The Largest Individual Objects
The largest single objects are defined by either volume or mass, as these two metrics do not always correlate. The champions of volume are red hypergiant stars, which swell to incredible sizes in their late life stages. The star Stephenson 2-18, for example, has a radius estimated to be 2,150 times that of the Sun. If placed at the center of our solar system, its outer atmosphere would extend beyond the orbit of Saturn.
In contrast, the largest objects by mass are supermassive black holes located at the centers of galaxies. The quasar TON 618 is powered by a black hole estimated to be 66 billion times the mass of the Sun. This immense mass creates an event horizon so large that a beam of light would take several weeks to cross it, a scale that dwarfs the entire orbital path of our solar system. The mass contained within these single points of gravity is far greater than the collective mass of all the stars in the Milky Way galaxy.
Groups of Galaxies and Clusters
Moving beyond individual objects, the next tier of cosmic organization involves gravitationally bound collections of galaxies. Our own Milky Way is a member of the Local Group, a modest collection of approximately 85 galaxies spread across a diameter of about 10 million light-years. The two largest members, our galaxy and the Andromeda galaxy, dominate the group’s total mass and are currently on a collision course.
Scaling up significantly, a galaxy cluster is a much denser and more massive assemblage, containing hundreds or thousands of galaxies. The Virgo Cluster, our nearest large cluster, hosts an estimated 1,300 to 2,000 galaxies and spans roughly 15 million light-years across. It exerts a powerful gravitational influence on the entire Local Group, causing our galaxy to accelerate toward it.
Even larger and more populous is the Coma Cluster, which contains over 1,000 major galaxies and extends for about 25 million light-years. Observations of the rapid movement of galaxies within this cluster provided some of the earliest evidence for the existence of unseen dark matter. These clusters are the largest structures in the universe considered to be fully gravitationally bound, meaning their internal gravity is strong enough to resist the overall expansion of space.
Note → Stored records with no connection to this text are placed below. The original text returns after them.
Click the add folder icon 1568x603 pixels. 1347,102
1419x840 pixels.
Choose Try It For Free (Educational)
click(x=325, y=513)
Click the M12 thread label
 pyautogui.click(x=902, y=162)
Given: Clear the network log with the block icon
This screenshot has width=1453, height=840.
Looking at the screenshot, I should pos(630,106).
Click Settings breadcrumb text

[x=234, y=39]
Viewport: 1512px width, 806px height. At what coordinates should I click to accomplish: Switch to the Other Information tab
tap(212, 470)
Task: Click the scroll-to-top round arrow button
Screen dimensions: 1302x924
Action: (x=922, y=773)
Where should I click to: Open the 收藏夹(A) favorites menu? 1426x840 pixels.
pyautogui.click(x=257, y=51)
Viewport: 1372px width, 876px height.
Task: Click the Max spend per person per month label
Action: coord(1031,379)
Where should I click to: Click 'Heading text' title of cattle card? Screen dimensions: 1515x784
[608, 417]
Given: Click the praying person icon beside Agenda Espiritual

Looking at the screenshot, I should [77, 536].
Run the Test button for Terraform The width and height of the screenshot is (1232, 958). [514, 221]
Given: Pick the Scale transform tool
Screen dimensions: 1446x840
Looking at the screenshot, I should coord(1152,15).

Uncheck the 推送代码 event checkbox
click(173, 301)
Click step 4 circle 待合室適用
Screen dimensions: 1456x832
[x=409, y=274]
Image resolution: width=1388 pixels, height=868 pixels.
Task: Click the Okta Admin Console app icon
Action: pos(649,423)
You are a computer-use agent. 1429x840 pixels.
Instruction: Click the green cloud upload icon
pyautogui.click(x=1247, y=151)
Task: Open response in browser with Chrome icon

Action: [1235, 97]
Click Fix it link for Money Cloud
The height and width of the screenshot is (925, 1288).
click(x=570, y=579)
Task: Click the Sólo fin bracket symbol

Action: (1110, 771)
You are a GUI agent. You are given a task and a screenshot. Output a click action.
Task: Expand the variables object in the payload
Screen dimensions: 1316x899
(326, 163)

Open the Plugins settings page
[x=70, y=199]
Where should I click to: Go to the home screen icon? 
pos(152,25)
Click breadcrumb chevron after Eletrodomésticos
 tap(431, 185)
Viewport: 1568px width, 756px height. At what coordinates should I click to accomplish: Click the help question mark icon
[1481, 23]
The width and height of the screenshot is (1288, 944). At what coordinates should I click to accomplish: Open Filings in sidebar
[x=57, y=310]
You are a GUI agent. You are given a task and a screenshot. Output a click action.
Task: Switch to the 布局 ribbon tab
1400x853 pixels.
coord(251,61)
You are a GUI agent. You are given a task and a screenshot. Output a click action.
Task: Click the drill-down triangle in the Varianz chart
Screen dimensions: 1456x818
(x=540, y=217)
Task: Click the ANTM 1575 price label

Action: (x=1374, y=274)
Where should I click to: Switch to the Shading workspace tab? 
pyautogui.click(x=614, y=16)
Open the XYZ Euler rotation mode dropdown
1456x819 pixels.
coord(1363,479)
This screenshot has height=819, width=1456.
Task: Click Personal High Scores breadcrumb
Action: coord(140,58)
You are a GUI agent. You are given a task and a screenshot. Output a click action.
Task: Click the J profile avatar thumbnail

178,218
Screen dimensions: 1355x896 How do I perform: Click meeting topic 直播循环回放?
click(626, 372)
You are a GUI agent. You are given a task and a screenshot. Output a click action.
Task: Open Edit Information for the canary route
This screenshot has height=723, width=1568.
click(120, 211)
The Gigantic Scale of Cosmic Architecture
The next level of organization is the supercluster, which is a collection of galaxy groups and clusters, often connected by immense filaments. Our local supercluster is named Laniakea, a structure containing approximately 100,000 galaxies and stretching over 520 million light-years. The boundaries of Laniakea are defined by the gravitational flow of its member galaxies toward a central region known as the Great Attractor.
Superclusters themselves are woven into the larger structure of the Cosmic Web, a vast, foam-like scaffolding that defines the universe’s large-scale architecture. This web consists of dense filaments and sheets of galaxies, separated by immense, nearly empty regions called cosmic voids. The overall shape of this web is primarily dictated by the gravitational influence of dark matter, which forms the invisible structure upon which visible matter collects.
Within the Cosmic Web are the largest known structures, which are typically long, planar arrangements of galaxies known as galaxy walls or filaments. The Sloan Great Wall, discovered in 2003, is a massive filamentary complex spanning approximately 1.37 billion light-years in length. This structure was considered the largest for nearly a decade, representing a significant challenge to cosmological models due to its immense size.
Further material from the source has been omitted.